From Debbie Pelley:
Last week a “conservative” proponent for Common Core was interviewed on a local radio station. She spouted the same line that other proponents, legislators and governors everywhere are using to combat critics of Common Core. She repeatedly said Common Core doesn’t tell districts and teachers what or how to teach and challenged listeners to read the standards for proof of that.
The standards are just one component of Common Core so proponents can cleverly point to those standards and say there are no methods or subject content required. But there are several other Common Core components that do indeed control what teachers teach, how to teach it, when to teach it and how the classroom is to be arranged.
Teacher evaluation is the latest and probably the harshest component of Common Core. The Arkansas State Department of Education developed this evaluation, and the Legislature passed it into law, Act 709 of 2013. Under this law, “teachers would be placed in ‘intensive support’ status if they score unsatisfactory rating in any category.” Teachers who “cannot satisfactorily complete plans to be removed from ‘intensive support’ could be subject to termination.”
The principals can no longer evaluate teachers based on their own professional knowledge and expertise. By law, they must evaluate the teacher on the things the government has outlined. The evaluation model adopted by Arkansas, which is written by Charlotte Danielson in “Professional Practice, A Framework for Teaching,” indicates the teacher must do many things (more than 20) contrary to traditional education.
• Show genuine enthusiasm for Common Core content [whether teacher feels it or not — this stifles teacher’s freedom of speech, values, and experience] p. 69
• Indicate which Common Core standard is being taught that day [to prepare students for the PARCC test that is aligned with Common Core standards, thus controlling curriculum since teachers can be terminated for low student test scores.] p. 173
• Arrange seating in circles or groups — [as opposed to the traditional straight rows.] p.76
• Use a great amount of group learning [most often where students are divided into groups of 4 or 5 and work on a project with all getting the same grade. Some of the students do all the work and the others do nothing. This method emphasizes the collective and socialism over the individual and is the hardest structure in which to keep discipline…] p 72 & 173
• Welcomes suggestions from “specialists” and invites them to help in planning lessons and methods. [“specialists” often have far less education and experience than the teacher, but instead are specialists in methods Common Core is promoting] p. 115-116
All these methods are repeatedly taught in staff development ([teacher training). Teachers are required to attend several days of this forced indoctrination which could be compared to sensitivity training for so-called homophobes. One reformer summed it up this way: “‘Breaking the mold’ means breaking this system [traditional education], root and branch.”

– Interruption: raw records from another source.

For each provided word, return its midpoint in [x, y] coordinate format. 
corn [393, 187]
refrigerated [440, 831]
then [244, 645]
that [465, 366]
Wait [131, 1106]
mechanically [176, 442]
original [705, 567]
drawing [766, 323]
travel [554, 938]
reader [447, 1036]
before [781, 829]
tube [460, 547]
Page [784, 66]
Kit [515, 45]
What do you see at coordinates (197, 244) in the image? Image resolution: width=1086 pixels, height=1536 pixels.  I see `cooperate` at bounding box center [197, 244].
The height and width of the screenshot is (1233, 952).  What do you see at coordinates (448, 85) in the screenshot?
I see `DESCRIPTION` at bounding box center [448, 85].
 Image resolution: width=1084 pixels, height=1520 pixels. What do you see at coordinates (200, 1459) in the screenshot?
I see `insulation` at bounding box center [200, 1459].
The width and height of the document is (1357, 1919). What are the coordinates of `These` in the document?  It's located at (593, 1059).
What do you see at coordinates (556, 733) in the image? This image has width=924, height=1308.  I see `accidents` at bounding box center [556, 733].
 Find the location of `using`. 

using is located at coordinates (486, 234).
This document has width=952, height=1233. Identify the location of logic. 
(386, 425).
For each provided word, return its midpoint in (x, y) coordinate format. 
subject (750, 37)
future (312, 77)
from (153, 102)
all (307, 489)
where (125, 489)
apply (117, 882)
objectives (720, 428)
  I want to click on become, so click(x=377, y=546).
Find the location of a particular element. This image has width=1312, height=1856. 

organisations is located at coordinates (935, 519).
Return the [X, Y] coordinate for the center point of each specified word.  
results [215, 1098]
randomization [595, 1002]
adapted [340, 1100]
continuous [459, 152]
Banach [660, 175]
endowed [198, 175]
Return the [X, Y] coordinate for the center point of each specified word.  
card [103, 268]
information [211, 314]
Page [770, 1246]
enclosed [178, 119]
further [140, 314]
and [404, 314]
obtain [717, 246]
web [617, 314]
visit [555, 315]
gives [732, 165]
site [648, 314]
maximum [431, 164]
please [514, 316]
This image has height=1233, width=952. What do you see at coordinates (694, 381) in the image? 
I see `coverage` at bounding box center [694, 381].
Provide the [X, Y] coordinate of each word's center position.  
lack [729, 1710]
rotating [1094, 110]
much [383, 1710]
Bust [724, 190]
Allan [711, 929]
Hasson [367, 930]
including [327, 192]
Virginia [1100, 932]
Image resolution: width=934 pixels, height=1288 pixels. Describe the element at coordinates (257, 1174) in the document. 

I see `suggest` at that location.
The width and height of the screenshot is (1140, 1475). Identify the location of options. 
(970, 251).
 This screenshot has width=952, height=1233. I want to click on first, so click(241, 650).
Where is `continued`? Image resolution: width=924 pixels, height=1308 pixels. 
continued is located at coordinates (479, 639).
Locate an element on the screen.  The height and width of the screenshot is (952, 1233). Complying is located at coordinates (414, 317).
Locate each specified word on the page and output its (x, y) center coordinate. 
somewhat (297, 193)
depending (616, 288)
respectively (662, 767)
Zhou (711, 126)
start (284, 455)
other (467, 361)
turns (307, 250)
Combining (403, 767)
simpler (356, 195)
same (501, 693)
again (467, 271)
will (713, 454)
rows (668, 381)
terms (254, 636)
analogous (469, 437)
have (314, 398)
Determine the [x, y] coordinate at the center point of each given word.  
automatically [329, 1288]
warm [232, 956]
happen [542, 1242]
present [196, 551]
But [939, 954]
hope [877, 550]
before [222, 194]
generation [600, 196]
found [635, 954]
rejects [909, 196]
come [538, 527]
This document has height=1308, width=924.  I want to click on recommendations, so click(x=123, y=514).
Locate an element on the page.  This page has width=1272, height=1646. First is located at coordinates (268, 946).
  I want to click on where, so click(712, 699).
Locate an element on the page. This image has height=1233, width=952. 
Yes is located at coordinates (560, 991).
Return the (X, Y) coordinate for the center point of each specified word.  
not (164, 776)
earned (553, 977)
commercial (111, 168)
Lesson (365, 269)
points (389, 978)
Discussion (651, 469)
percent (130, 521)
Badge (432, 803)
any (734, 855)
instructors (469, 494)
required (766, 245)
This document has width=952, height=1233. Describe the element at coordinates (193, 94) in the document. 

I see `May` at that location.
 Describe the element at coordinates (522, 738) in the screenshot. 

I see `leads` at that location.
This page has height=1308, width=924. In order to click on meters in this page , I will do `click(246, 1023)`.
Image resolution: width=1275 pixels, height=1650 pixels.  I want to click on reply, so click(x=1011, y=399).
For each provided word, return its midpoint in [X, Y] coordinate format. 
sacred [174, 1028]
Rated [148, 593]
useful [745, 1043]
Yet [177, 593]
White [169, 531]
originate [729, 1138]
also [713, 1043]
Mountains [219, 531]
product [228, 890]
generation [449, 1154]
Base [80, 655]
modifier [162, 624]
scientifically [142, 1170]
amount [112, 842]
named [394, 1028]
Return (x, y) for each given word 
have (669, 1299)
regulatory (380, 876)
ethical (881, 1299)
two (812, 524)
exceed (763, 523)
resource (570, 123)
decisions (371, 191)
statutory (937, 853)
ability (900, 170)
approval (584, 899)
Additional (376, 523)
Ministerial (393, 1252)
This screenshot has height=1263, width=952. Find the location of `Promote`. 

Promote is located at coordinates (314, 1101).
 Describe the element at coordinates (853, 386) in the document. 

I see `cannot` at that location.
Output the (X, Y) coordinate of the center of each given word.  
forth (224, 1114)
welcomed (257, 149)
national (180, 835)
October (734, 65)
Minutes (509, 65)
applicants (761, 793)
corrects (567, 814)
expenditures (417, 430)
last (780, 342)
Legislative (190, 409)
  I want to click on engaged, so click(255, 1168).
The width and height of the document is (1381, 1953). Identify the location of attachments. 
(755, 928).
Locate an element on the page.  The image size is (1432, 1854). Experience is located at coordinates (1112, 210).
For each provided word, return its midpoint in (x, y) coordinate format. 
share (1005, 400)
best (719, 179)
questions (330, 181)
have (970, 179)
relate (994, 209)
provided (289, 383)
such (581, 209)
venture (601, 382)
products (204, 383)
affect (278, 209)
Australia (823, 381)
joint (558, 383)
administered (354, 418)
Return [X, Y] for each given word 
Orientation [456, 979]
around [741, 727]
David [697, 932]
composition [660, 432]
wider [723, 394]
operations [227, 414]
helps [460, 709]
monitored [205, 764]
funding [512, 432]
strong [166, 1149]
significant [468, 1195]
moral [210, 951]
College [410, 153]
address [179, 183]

Then there are the grants that bribe states and districts to participate in Common Core. To qualify for a share of Obama’s $4.35 billion Race to The Top (RTTP) grant “18 states changed teacher-evaluation laws, in some cases explicitly tying the legislation to ‘Race to the Top’ requirements.”
(Obama’s educational reforms were first called Race to the Top (RTTT) and soon morphed into Common Core. There is serious talk about changing the name of Common Core since so many people now oppose it.)
Arkansas’ application for a $374 million RTTT grant included national Common Core of Education standards and tests (PARRC), math instructional programs across the state and many other changes that Washington favors. Forty-six states developed comprehensive education reform plans to apply for RTTT grants, and 34 actually changed laws or policies.
Arkansas didn’t win a RTTT grant, but the changes stayed — just as they did all over the nation. Obama said he wanted change, and he got a lot of bang for his bucks with $4.35 billion RTTT grants. I wonder just how many other changes Obama has been able to leverage with the full $100 billion (taxpayer money) dedicated to education reform from the stimulus fund?
Obama’s Common Core educational reforms are just about as complex, as destructive and as voluntary and affordable as Obamacare! And it is a shame that so many legislators, parents, and leaders are being deceived.
Debbie Pelley is a resident of Jonesboro.